研究課題
我々はFGF1がFGF受容体のみならずインテグリンとも結合することをこれまでに明らかにしており、この複合体形成ががんの浸潤転移において重要な働きを有すると考えている。本年度は種々の乳癌細胞株を用い、細胞の遊走や浸潤におけるFGFとインテグリンの結合が及ぼす影響について解析をおこなった。a) 研究の主要な材料として成長因子を組換え体として発現・精製する必要があり、研究開始にあたり。野生型FGF1およびFGF2、そしてインテグリンに結合できないFGF1およびFGF2の変異体を組換えタンパク質として大腸菌に発現させ精製した。実験の質にかかわる部分であり十分な時間を割いておこなった。b) 正常乳腺細胞にTGF-beta1などで上皮間葉転換 (EMT) を誘発させ腺房構造が乱れた時のFGFの作用とインテグリンの役割を解析するために、まずTGF-beta1とFGFの量比の検討をおこなった。c)インテグリンとFGFの癌細胞に対する役割を解析するために、乳癌細胞株、MDA-MB-231、MCF7、ZR-75-30、SK-BR-3細胞を用いて、これらの細胞が野生型FGFおよび変異型FGFにたいしてどのように反応するか観察した。初年度は平面培養系にてFGFに対する形態的変化の解析と、シグナル伝達についての生化学的解析をおこなった。またこれら細胞を用いて細胞遊走能や浸潤能について解析をおこなったところ、FGFとインテグリンの結合が乳癌細胞の遊走や浸潤に重要であることが示唆された。
3: やや遅れている
研究分担者1名が部署移動に伴い研究遂行が困難となり、分担分の調整をする必要が生じた。また研究代表者の研究室は開設間もなく、本研究課題の開始にともない研究環境の整備を進めており一部の実験のセットアップが滞っている。FGF1およびFGF2とインテグリンの相互作用について乳癌細胞株における役割を中心に研究を進めた。初年度は主要な材料である組換えタンパク質の精製や、細胞の培養条件、各成長因子による細胞刺激の検討が中心であり研究遂行上大きな問題は生じていない。

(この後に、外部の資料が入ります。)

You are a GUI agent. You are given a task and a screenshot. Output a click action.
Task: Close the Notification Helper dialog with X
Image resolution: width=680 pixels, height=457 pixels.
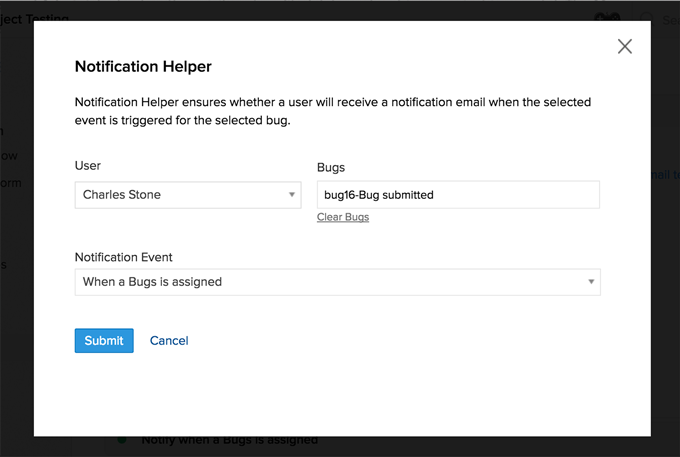coord(625,46)
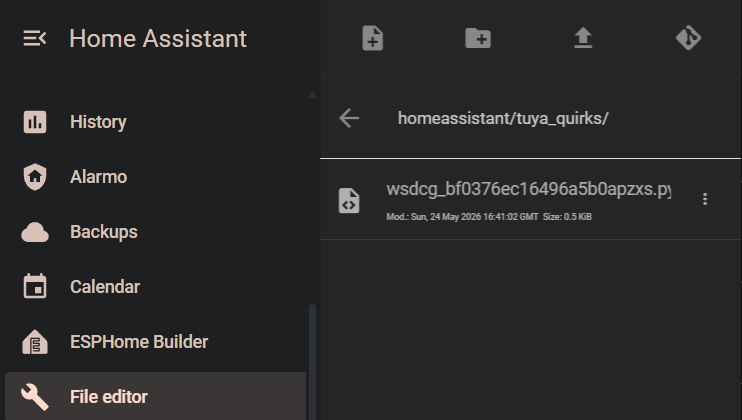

研究分担者1名の減少分は研究代表者および2名の分担者で適宜負担する予定である。前年度に解析が不十分であった正常乳腺上皮細胞を用いた3次元培養に関して解析を進める。
年度途中に研究分担者1名が部署移動に伴い研究遂行が困難となったことより、予定より研究費の使用が減少した。また一部の実験のセットアップが滞っており、使用予定の消耗品の購入が翌年度になった。